抜粋:
--- --- ---

堀江真鯉男/発声の教科書

「声=息=体」のボイトレ

第12回「情動記憶とインステイト」

おはようございます、堀江真鯉男です。

このブログでは「声を良くする!テクニック」として、声楽家として自分が日頃気づいたこと、学んだことをまとめるために書き記しています。声の悩みを改善するサポートとして、何か皆さんのお役に立てたら嬉しいです。

 

今日のテーマは、

様々な感情表現をする際に必要な

 

「情動記憶とインステイト」

 

についてです。

まず結論から言うと、

 

感情表現が上手くいかなくて悩んでいる人は

過去の感情体験想像力必ず克服できる

 

という話です。

でも感情表現の方法論について取り上げると、

 

情動記憶???インステイト???

感情表現って、感情のままに表現すればそれでよくない???

 

という意見が必ず出てきます。

 

確かに、感情表現がうまくいっている人や、感情のコントロールで特に悩んでいない人には無縁な話ですので、そうした方には必要のない話かもしれません。

 

ここでわざわざ「感情表現のための方法論」を書くのは、世の中には「感情表現が上手くできない」「感情が上手くコントロールできない」という悩みを抱えている人が少なからずいる、という事実に基づいて、その人たちの「声の悩み」を改善するヒントやサポートに少しでもなったら良いな、という目的があるからです。

 

では早速、

情動記憶とは何か?から話していきます。

 

情動記憶=過去の感情体験

まず、

脳機能で定義される心の正負の状態(内部表現)は

  1. 自己評価(メタ認知)
  2. 過去の感情体験(情動記憶)
  3. 五感と言語(モーダルチャネル)
  4. 信念・価値観(ビリーフ)

これらの領域よって構成されています。

 

情動記憶」は今日から過去までの感情的な体験を司っていて、「喜怒哀楽」などの様々な感情は、この情動記憶からモーダルチャネルを通じて「不平不満」や「歓喜」として、態度や言葉に表れるようになっています。

 

感情表現が上手くいかなくて悩んでいる人は、この「情動記憶」にアクセスすることが問題解決の重要なカギになるわけです。でも、どうやって情動記憶にアクセスしたらいいのでしょう?

 

そのためには、ふたつの手順が必要になります。

ひとつは「徹底的な身体のリラックス」。

もうひとつは

過去に体験した喜怒哀楽の場面を思い起こす

です。

 

人間の脳は、身体がリラックスしている時にのみ、これまでの人生で体験してきた感覚や感情を思い起こすことが出来る構造になっています。(こうした脳の状態を変性意識状態といいますが、また別の機会にお話します)

--- --- ---

抽出情報:
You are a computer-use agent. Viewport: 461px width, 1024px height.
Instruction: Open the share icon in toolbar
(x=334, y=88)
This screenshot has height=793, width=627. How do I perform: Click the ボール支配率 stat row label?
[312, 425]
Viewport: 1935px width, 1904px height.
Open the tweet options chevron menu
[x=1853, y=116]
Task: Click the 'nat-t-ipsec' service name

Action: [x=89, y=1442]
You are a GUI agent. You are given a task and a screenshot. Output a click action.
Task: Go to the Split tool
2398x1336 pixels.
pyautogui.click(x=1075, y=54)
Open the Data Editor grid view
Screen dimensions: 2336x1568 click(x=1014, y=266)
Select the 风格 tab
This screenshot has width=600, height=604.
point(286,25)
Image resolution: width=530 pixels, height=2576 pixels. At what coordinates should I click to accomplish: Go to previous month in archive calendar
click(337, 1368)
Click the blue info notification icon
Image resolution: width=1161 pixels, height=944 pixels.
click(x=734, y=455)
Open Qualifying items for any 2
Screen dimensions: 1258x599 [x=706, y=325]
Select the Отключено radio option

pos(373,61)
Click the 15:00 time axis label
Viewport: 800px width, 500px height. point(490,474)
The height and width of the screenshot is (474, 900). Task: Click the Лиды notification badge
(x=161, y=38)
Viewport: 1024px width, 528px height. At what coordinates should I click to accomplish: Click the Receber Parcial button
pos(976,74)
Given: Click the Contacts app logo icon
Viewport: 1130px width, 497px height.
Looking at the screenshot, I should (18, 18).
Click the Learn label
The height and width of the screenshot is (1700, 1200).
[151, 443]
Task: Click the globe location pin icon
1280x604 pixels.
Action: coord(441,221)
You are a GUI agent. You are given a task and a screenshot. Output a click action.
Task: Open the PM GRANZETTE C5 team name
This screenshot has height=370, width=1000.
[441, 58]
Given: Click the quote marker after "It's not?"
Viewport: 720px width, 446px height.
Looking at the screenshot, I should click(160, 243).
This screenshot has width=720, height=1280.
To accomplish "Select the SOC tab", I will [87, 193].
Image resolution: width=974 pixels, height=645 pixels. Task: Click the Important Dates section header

--- --- ---

依頼 1: 抜粋で、情動記憶にアクセスするためのふたつの手順のうち、最初に挙げられているものは何ですか。
依頼 2: 抜粋のうち、「確かに、感情表現がうまくいっ」で始まり「情動記憶とは何か?から話していきます。」まで続く部分を、一字一句変えずに書き写してください。

回答 1: 徹底的な身体のリラックスです。

回答 2:
確かに、感情表現がうまくいっている人や、感情のコントロールで特に悩んでいない人には無縁な話ですので、そうした方には必要のない話かもしれません。

 

ここでわざわざ「感情表現のための方法論」を書くのは、世の中には「感情表現が上手くできない」「感情が上手くコントロールできない」という悩みを抱えている人が少なからずいる、という事実に基づいて、その人たちの「声の悩み」を改善するヒントやサポートに少しでもなったら良いな、という目的があるからです。

 

では早速、

情動記憶とは何か?から話していきます。